As much as I wanted to feel my wife wrapped around me again, I had to check on my daughter first so I can see with my own eyes that nothing had happened to Ava while I've been gone. Some may say - not in front of Stephanie if they're at all smart because she will give her opinion on the matter with four barrels, not just two - that having a child when you're still being deployed or agreeing to Special Duty missions, seems selfish. But knowing how easily death can come ... makes us love twice as hard all those we care about, and with a concentration that can be disconcerting to those not braced for it.

Standing between my family and a bad guy overseas, to me, is the same as if I stepped between them and an armed gunman here. However I can protect my family, I will ... with honor, no hesitation, and also with no thoughts beyond making the world better and safer so I can get back and enjoy more time with my Babe and baby.

Knowing Steph, I would've thought she'd keep our daughter's bassinet as close to her as possible while I was gone just so she wouldn't feel alone, but Ava is sleeping on my side of the bedroom where remnants of my life are all around her. My wife not only decided she is going to hold down the fort, she's clearly holding down the bed for us, taking up as much of the mattress as she physically could, lying almost diagonally across the center of it with her left arm outstretched towards Ava. My heart twisted, even in sleep Stephanie is trying to be both parents to our daughter. Despite there being only a foot or two between them, the baby monitor is on Steph's nightstand, turned on and doing its job.

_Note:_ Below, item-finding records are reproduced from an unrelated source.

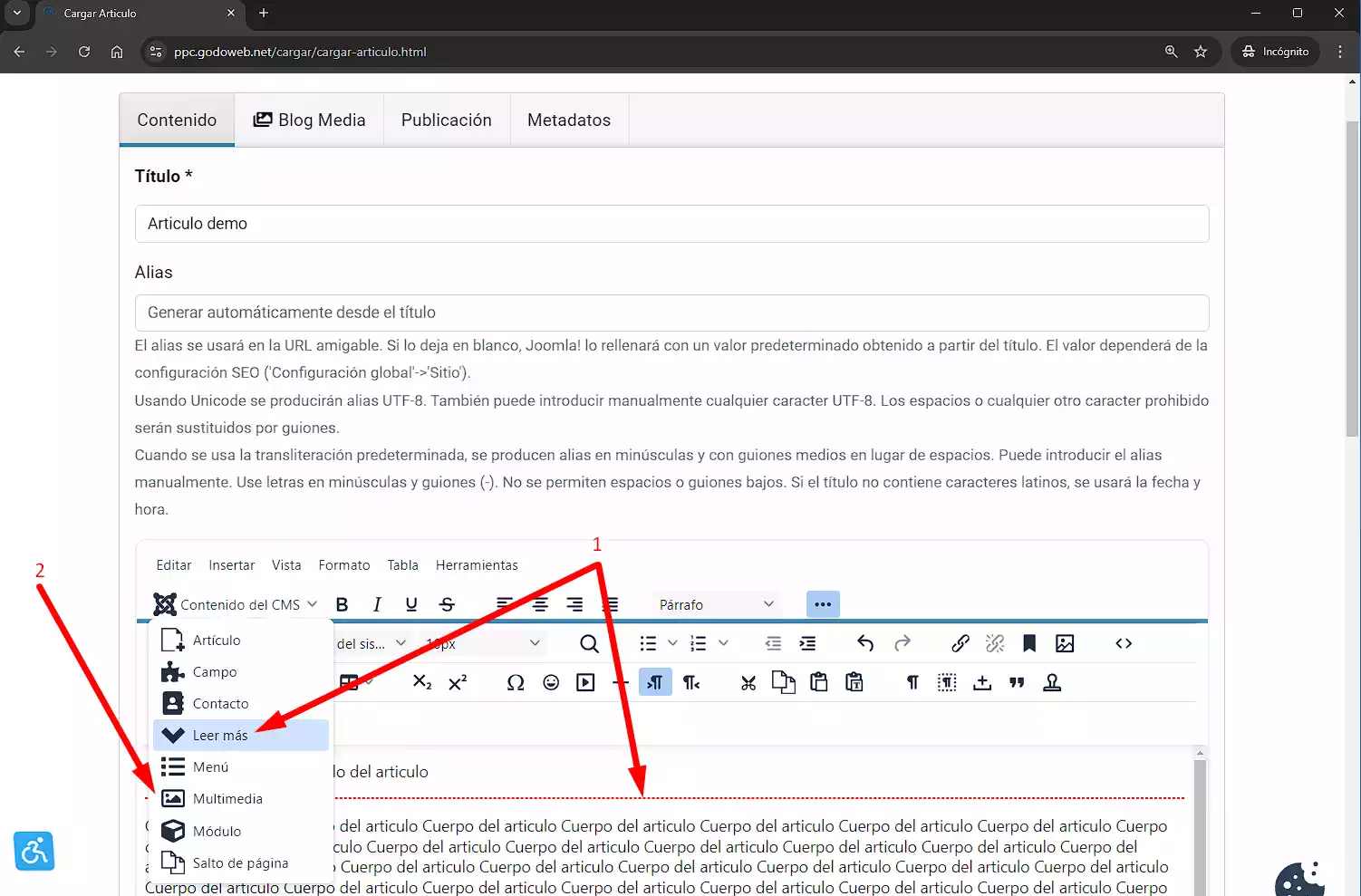Click the scissors cut icon
The height and width of the screenshot is (896, 1361).
point(748,682)

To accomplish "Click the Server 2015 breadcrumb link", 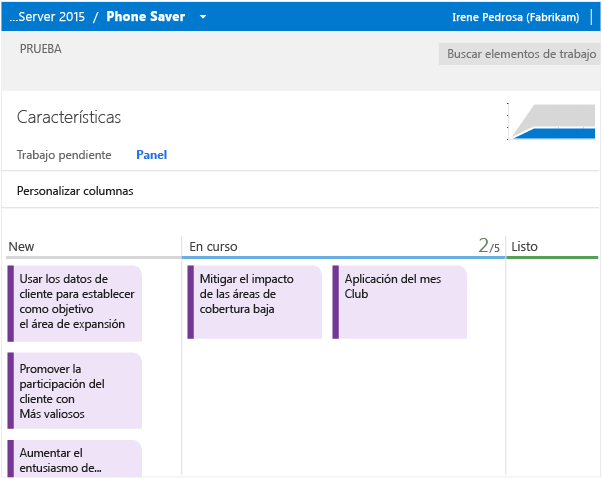I will tap(47, 17).
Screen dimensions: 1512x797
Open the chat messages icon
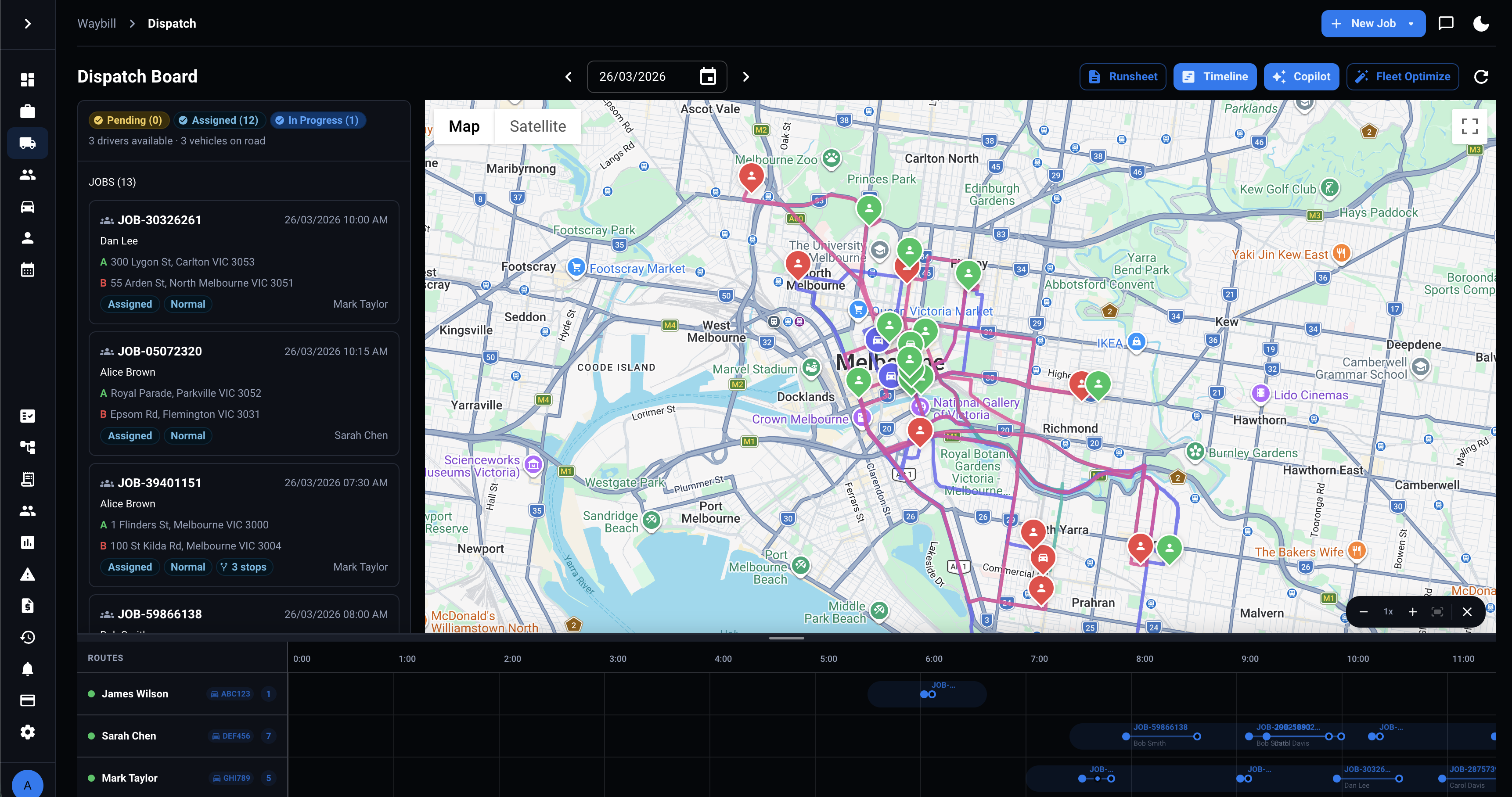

I put my hand over my mouth so I wouldn't let any sound escape as I looked down at my world. Ava's eyes are closed in peaceful sleep, with her long lashes resting against her cheeks. Her lips are together but slightly pursed as if concentrating even in her dreams. And her arms are splayed like she's open to hugging the entire globe. With everything in me, I wanted to pick her up, curl my body protectively around her, and never let her go. Instead, I kissed the tips of my index and middle fingers and barely brushed them along her cheek while mouthing 'Daddy loves you more than anything', being careful not to disturb her. What I walked away from this time was disturbing enough.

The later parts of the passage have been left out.